Shell declined to comment on the selloff yesterday, but in October the firm said that its investment would peak in 2013 and that it would “step up” asset sales in 2014 and 15.
“For 2013 we have announced around $10billion (£6.1billion) of acquisitions,” said finance director Simon Henry.
“That includes Repsol pre-emption rights on BC-10 in Brazil, the signature bonus for Libra also in Brazil and building out some of our North Sea upstream positions so we expect now our net investment spending will be around $45billion (£27.5billion) in 2013.
“This is an increase from the net $40billion (£24.5billion) guidance that we gave at the second quarter but that is driven by the new acquisitions in Brazil and we do now expect lower divestment proceeds than we had previously expected, somewhere between $1billion (£610million) and $2billion (£1.2billion) for the year.”
“We are managing through a four-year programme $130billion (£79.5billion) of net investment spending.

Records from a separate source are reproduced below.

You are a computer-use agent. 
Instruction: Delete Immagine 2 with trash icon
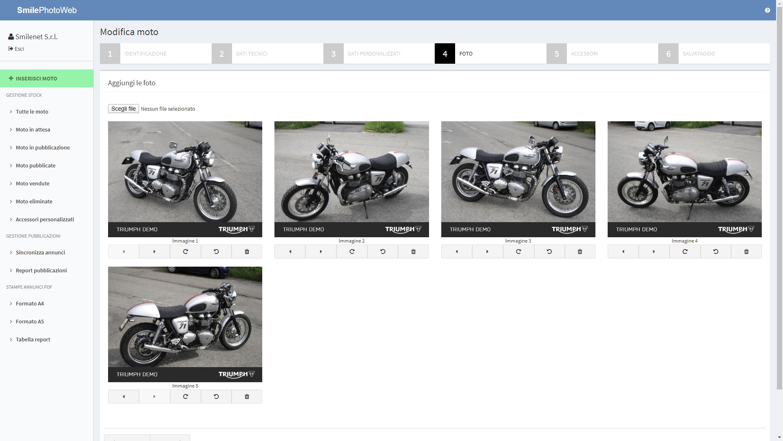(413, 252)
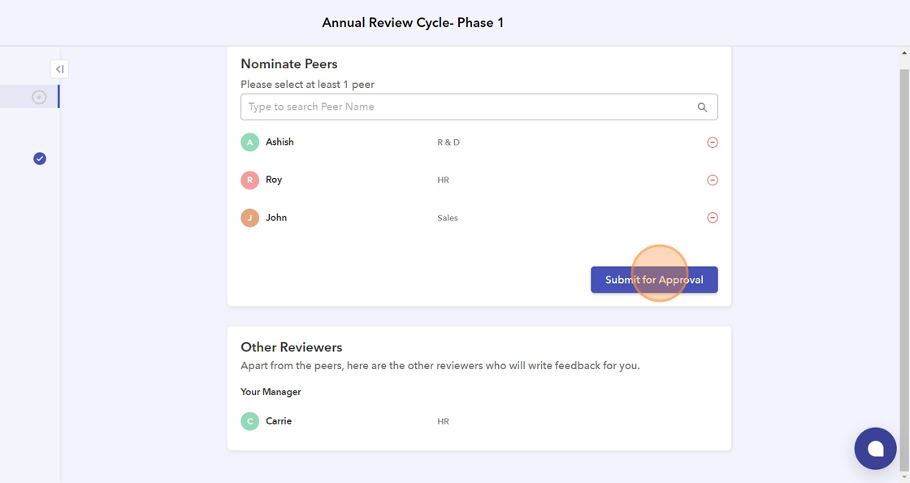Click the scrollbar up arrow
Image resolution: width=910 pixels, height=483 pixels.
coord(904,53)
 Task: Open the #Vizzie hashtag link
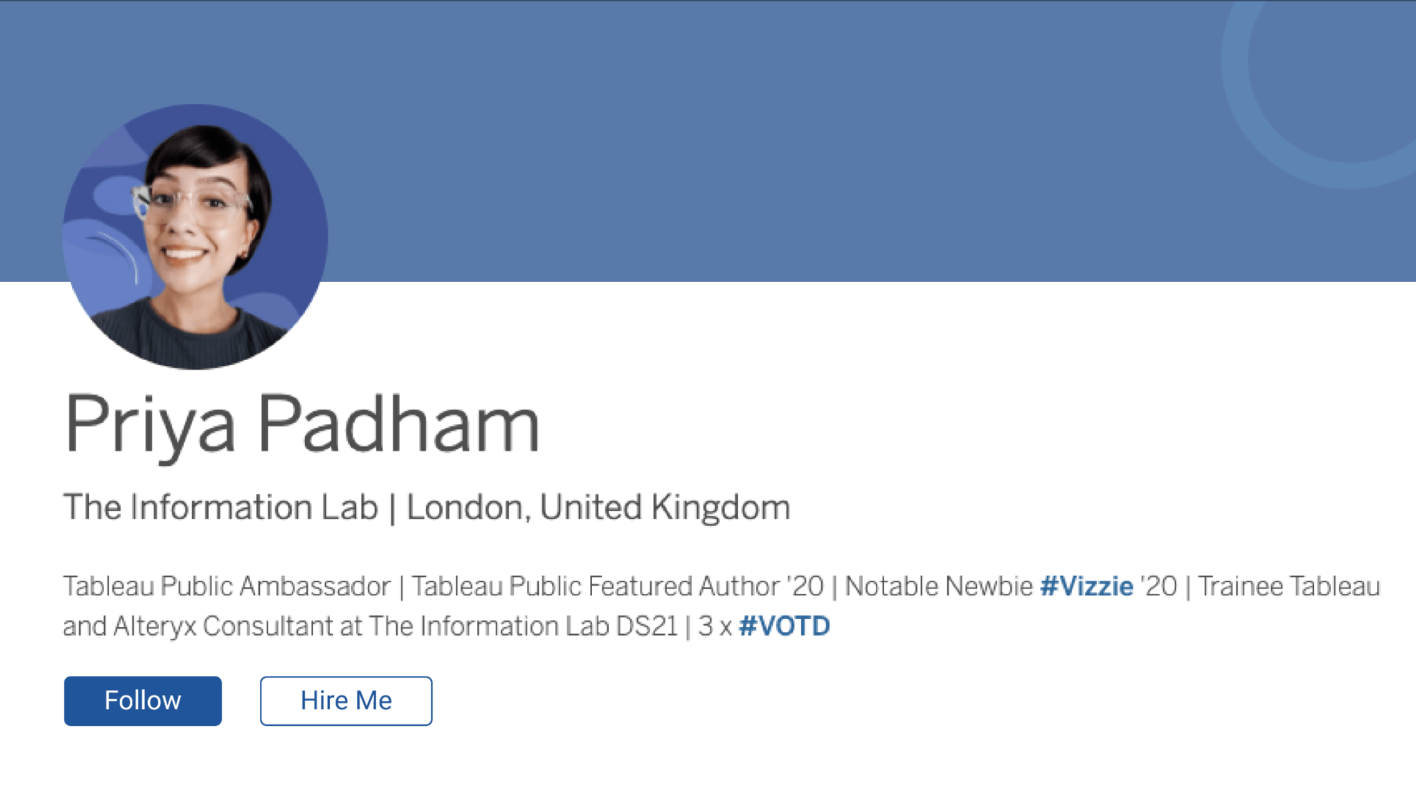[x=1086, y=587]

That’s from 2012 to 2015 combined and that’s in the $100 oil price scenario.
“There are several moving parts in that; asset sales, the acquisitions, new investment decisions. These are all being managed on a multi-year basis.
“2013 will obviously be a peak year for net investment. The net investment will be mostly likely considerably lower in 2014 because we need to work through some $10billion (£6.1billion) of acquisitions and this year, of course, lower asset sales but we will step up, as noted before, asset sales in 2014 and 2015.”
More details on what Shell pans to sell off are expected to be disclosed at the end of January.